Had a good day yesterday, and woke up in a good mood today – until I remembered a glimpse of a dream where my ex-husband and I told each other that we missed one another. That one hit deep. Now the tears are rolling and I’m trying to drink my breakfast drink through it to pull it together for work. Man, I miss what I had.
I have a friend on facebook, a guy I’ve known for probably a good 6 years or so. When my ex-husband and I were just starting to hook up, he had approached me saying that he had feelings for me. I shut him down because my heart was already in it with someone else, despite this guy being a genuinely great person.

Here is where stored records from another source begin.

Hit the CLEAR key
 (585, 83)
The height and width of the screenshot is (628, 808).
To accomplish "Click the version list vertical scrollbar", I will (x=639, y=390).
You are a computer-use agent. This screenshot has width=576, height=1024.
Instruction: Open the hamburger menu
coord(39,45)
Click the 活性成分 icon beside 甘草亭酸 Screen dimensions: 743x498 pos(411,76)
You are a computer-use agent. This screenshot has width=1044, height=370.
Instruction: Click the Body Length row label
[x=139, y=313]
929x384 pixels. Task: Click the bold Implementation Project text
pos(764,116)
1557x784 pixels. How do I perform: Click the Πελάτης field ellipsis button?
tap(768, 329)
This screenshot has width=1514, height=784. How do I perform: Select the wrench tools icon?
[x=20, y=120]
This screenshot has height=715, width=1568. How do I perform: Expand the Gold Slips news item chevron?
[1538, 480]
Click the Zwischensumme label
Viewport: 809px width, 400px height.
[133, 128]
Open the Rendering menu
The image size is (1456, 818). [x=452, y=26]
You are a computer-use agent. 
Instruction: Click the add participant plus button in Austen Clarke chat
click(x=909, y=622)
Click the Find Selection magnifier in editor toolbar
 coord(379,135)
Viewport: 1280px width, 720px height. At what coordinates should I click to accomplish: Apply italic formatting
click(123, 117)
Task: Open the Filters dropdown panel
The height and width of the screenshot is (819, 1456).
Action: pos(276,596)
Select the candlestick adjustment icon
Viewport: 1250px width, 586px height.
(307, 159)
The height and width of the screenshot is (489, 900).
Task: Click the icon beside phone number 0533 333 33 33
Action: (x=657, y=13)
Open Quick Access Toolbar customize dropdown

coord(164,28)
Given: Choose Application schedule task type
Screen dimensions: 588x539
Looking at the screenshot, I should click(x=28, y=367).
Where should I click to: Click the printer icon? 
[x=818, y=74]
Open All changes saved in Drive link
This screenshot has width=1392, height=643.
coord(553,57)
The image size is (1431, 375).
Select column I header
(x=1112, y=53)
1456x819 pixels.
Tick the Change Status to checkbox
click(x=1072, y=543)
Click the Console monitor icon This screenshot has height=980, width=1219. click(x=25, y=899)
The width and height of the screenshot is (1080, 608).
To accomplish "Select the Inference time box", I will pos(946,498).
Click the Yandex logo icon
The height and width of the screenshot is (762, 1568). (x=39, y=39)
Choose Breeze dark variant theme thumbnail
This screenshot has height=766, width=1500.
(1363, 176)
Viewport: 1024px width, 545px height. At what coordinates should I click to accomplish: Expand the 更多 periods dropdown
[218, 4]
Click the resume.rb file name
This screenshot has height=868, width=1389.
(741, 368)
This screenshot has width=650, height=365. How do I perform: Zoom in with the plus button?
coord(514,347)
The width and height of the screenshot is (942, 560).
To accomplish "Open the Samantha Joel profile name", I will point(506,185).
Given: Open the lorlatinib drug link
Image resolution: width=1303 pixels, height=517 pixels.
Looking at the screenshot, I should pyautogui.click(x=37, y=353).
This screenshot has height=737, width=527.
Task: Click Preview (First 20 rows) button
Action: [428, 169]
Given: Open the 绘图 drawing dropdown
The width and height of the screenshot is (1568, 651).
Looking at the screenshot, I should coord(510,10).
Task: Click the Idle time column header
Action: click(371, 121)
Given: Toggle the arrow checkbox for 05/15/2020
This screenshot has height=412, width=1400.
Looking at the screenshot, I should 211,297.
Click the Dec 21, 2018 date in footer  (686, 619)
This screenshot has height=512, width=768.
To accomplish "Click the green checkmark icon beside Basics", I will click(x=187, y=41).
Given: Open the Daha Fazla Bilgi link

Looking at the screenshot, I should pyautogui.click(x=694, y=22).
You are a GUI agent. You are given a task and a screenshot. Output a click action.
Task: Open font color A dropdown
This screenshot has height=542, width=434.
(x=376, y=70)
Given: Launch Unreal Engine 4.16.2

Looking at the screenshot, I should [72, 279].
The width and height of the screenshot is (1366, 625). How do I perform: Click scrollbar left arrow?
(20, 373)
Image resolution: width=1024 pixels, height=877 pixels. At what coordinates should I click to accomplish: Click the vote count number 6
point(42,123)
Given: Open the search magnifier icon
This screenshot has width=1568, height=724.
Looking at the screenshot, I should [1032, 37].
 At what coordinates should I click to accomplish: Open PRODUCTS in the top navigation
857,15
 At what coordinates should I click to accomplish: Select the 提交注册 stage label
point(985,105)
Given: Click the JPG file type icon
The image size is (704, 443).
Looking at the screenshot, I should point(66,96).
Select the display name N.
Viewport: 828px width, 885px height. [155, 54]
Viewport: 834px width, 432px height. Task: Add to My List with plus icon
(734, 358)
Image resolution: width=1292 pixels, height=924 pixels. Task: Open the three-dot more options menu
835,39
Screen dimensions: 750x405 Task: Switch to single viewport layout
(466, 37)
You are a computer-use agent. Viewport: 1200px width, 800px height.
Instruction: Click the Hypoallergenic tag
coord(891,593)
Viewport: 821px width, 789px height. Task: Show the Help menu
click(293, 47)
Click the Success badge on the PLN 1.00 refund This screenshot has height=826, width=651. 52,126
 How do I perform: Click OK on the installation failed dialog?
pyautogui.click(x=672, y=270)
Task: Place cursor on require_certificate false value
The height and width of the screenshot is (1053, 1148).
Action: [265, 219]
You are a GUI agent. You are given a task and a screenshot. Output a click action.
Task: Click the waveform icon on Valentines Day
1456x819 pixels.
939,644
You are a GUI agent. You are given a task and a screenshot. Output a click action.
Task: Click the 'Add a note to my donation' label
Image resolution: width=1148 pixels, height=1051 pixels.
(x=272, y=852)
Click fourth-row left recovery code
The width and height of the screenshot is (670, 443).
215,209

Not long afterward, he began to date another friend of mine. I’ve seen their journey to a new house together, taking vacations, bonding with his kids, and now they’re engaged. I’m very happy for them but it makes it visually obvious what kind of opportunity I passed up. I loved my husband, but he didn’t have drive in life – now it seems he’s doing far better than me in that aspect. What is it about me that when I push someone away, they soar above me and I sink far below? What if my ex really was the one for me and I’ve been so lost and miserable because he’s not with me anymore? Why do I keep sabotaging my own life?
Damnit, spring won’t last forever. Pretty soon I won’t be able to use the allergy excuse for my eyes in the mornings.